Aim of the task. With the line containing "Screenshot is 926x2576." as the start and the line containing "[button] (734, 1105)" as the end, transcribe that span of the entries below exactly, including both.

Given records.
--------------------

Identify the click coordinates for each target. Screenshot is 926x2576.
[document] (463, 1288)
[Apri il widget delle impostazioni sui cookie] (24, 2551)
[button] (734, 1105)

--------------------

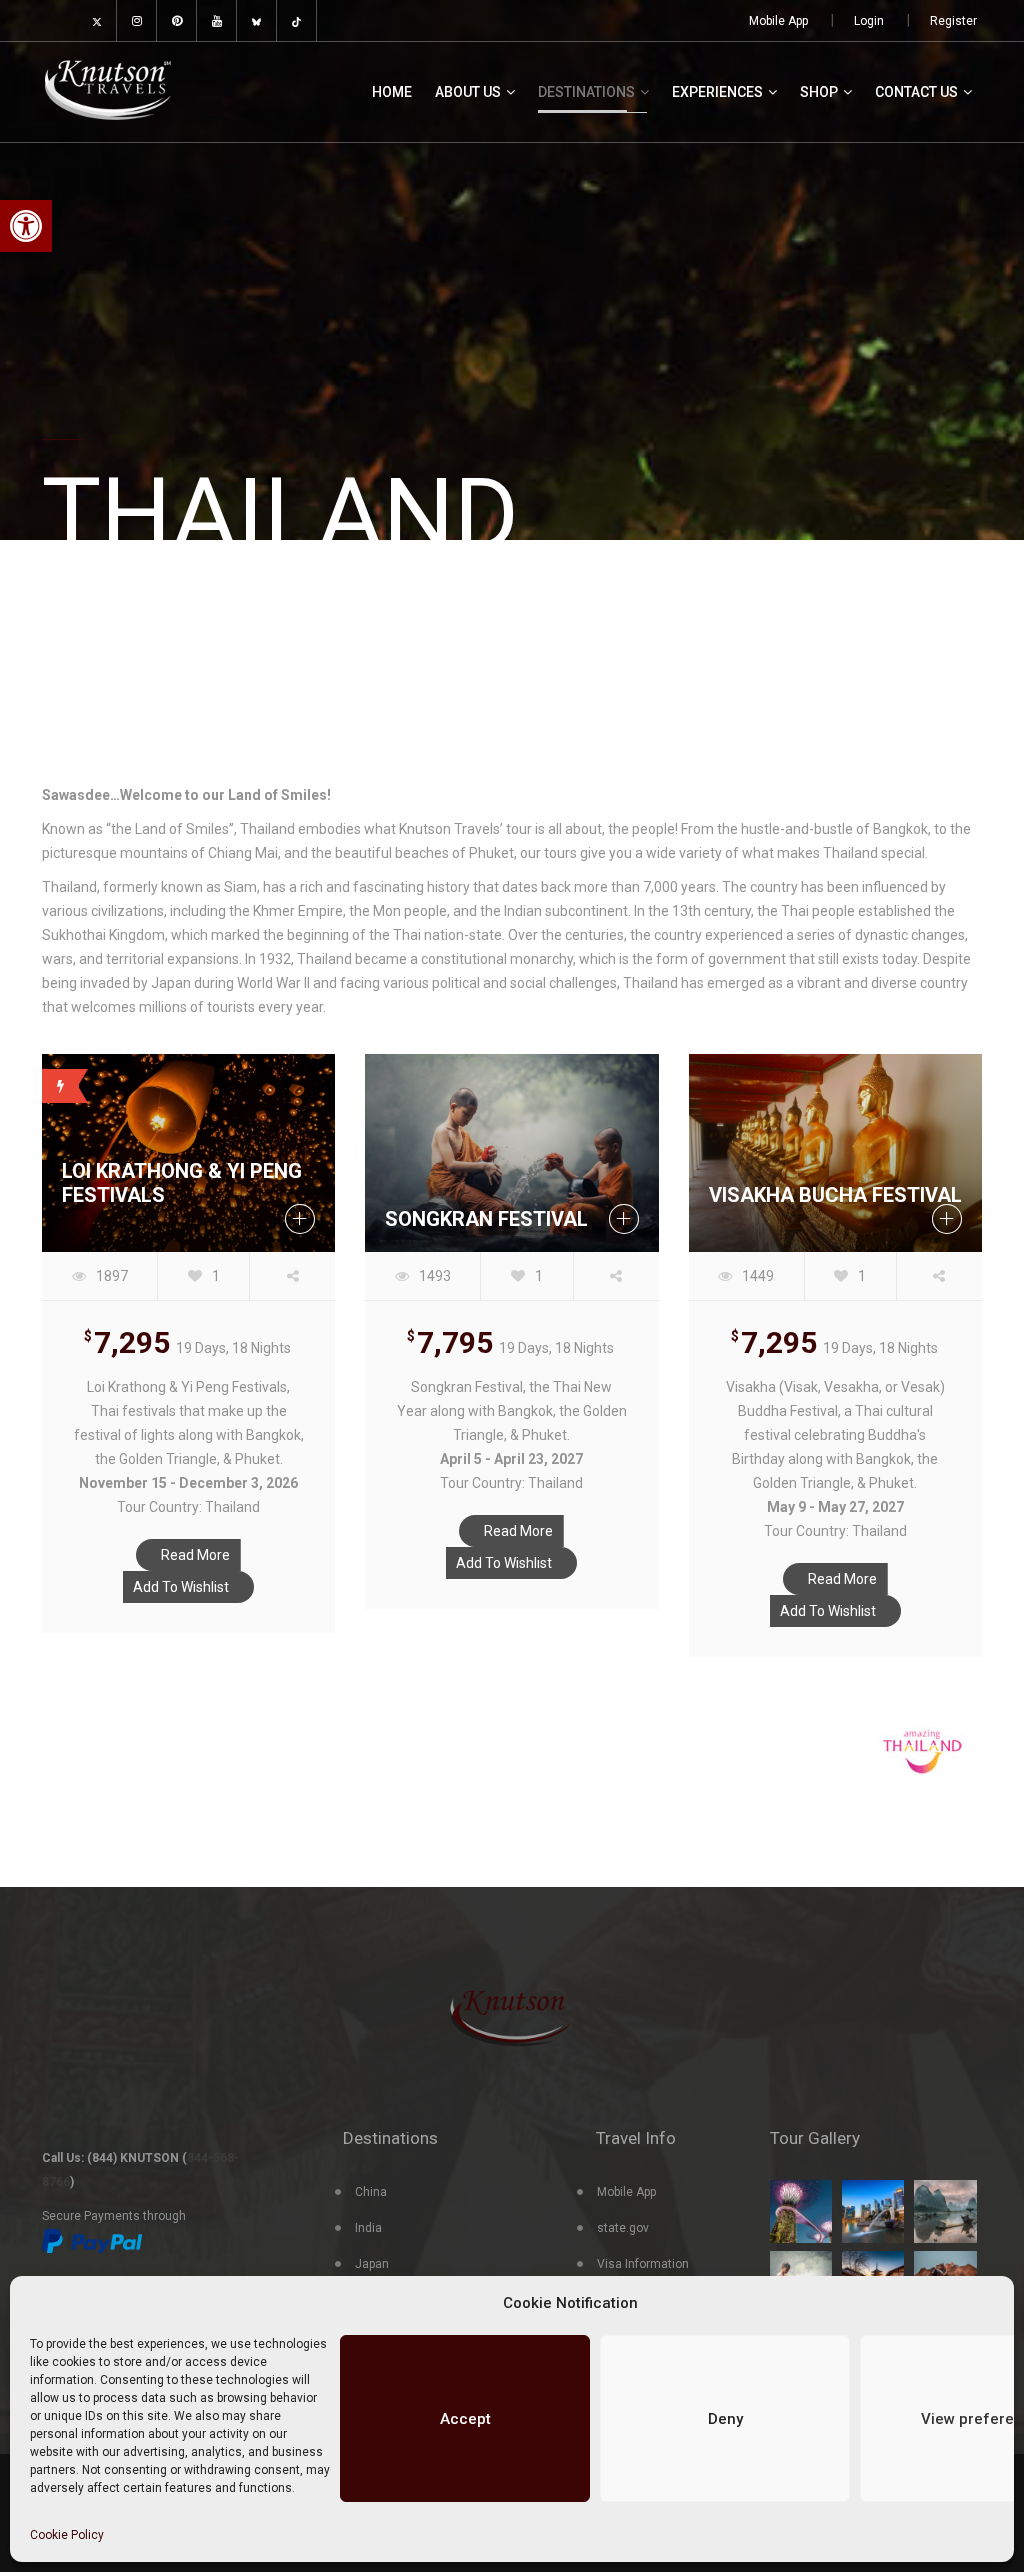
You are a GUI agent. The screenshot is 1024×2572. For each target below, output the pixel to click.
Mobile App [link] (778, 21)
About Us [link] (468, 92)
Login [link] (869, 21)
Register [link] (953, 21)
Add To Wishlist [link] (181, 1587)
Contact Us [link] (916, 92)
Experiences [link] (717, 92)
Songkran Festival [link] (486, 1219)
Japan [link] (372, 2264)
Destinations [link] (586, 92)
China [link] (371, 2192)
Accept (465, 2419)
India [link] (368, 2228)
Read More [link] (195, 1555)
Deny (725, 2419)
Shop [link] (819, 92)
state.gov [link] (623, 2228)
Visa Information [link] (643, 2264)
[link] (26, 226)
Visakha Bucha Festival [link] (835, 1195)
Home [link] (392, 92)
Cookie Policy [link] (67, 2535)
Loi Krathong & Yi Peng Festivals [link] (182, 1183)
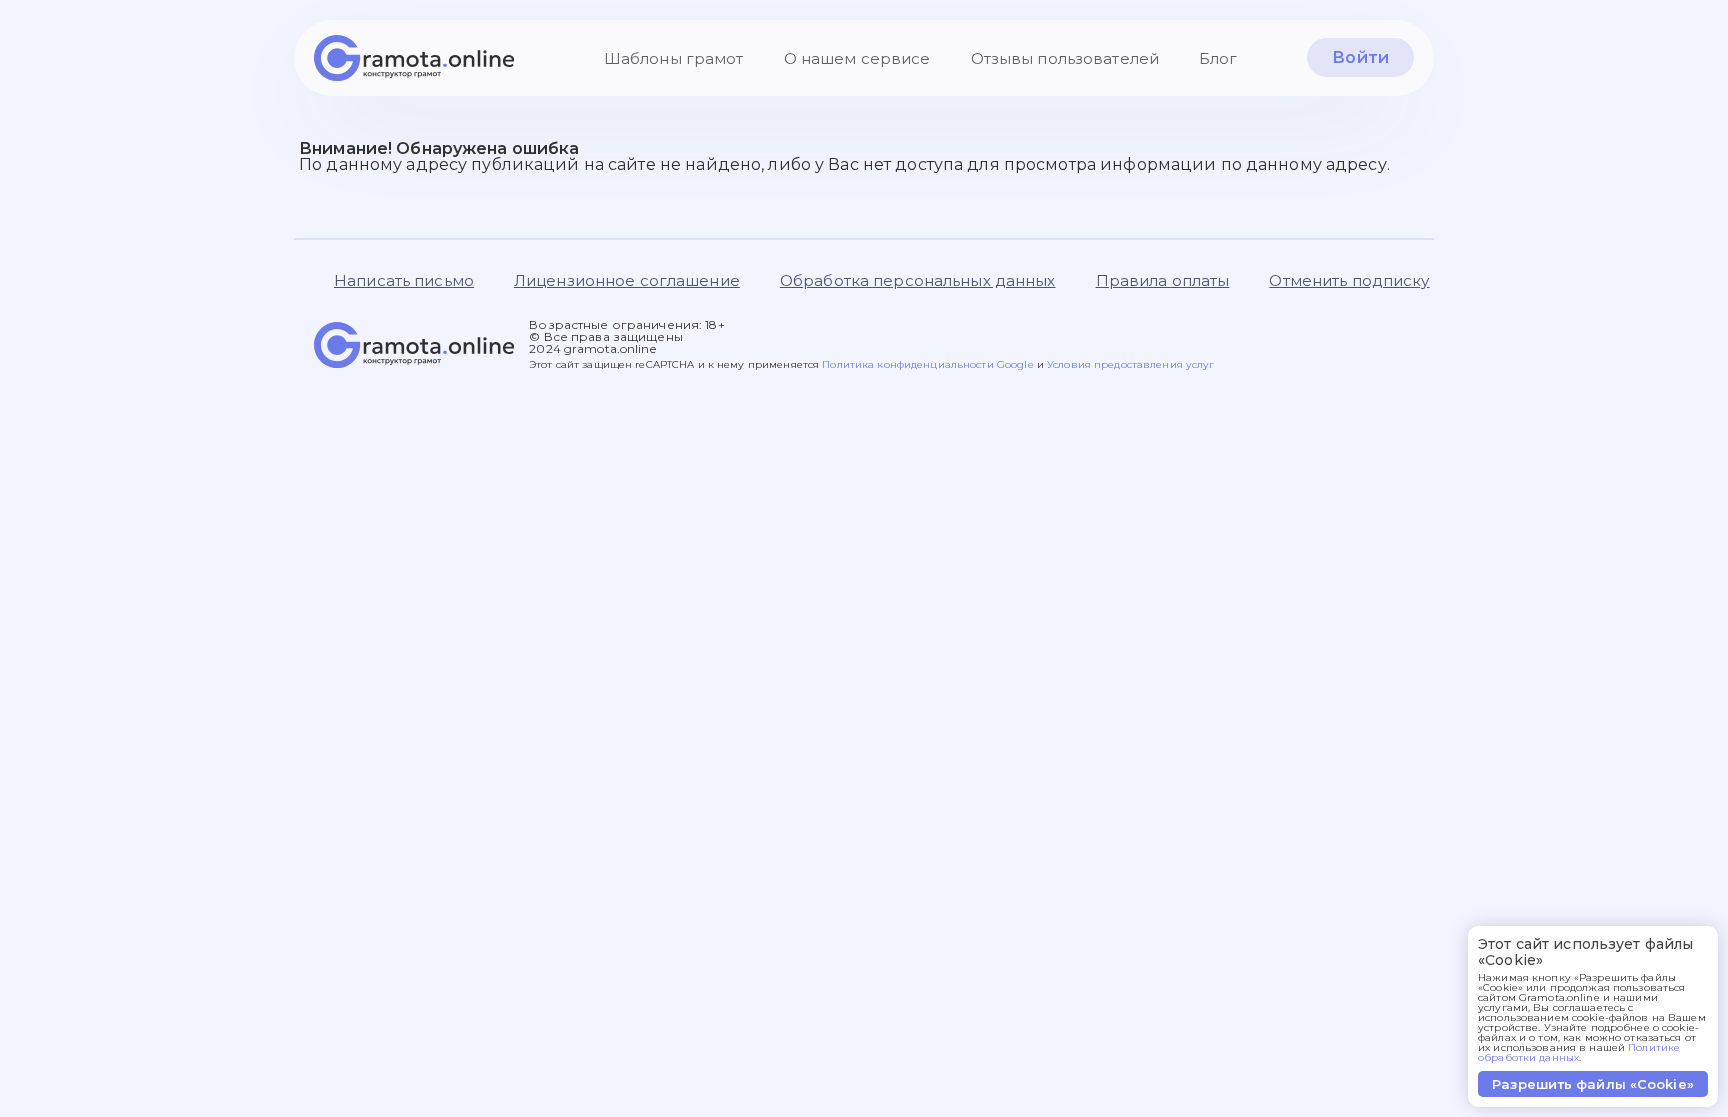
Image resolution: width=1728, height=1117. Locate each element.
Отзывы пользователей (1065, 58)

--------------------

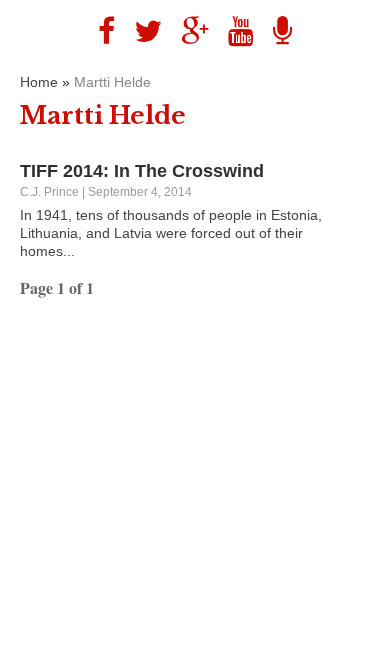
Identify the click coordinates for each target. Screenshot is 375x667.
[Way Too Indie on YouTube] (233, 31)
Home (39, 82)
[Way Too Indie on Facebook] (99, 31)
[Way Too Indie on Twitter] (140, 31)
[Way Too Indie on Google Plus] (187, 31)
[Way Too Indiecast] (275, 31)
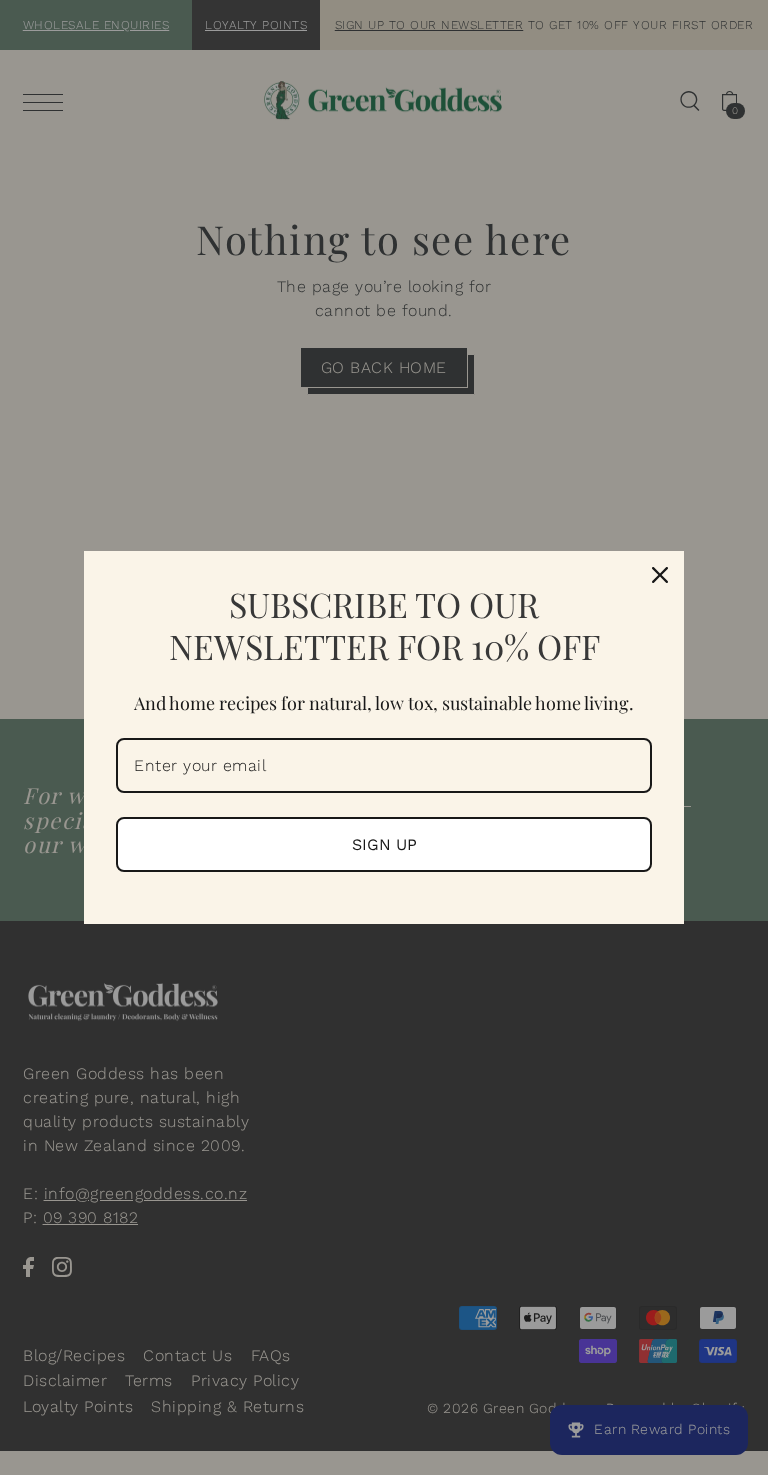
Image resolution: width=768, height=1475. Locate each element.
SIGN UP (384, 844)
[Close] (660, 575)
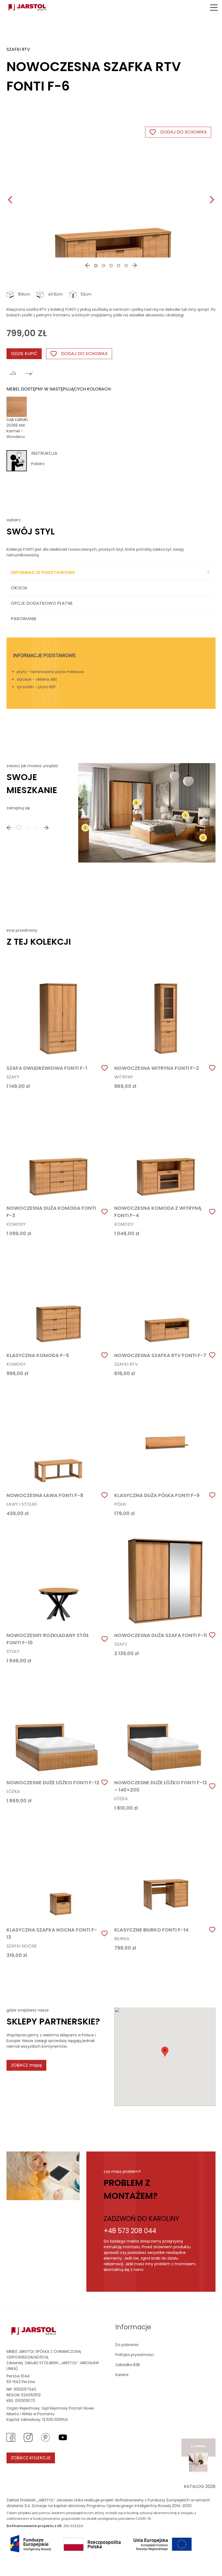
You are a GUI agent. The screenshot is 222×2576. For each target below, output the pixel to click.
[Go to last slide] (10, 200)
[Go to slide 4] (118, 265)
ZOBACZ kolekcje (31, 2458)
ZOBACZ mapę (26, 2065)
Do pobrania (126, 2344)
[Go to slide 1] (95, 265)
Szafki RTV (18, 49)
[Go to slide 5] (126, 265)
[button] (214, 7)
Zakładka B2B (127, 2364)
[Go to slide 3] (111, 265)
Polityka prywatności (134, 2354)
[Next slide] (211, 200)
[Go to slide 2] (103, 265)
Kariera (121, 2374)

--------------------

Task solution.
Identify the click coordinates for each target. Screenshot is 926x2576.
[document] (463, 1288)
[Apri il widget delle impostazioni sui cookie] (24, 2551)
[button] (734, 1105)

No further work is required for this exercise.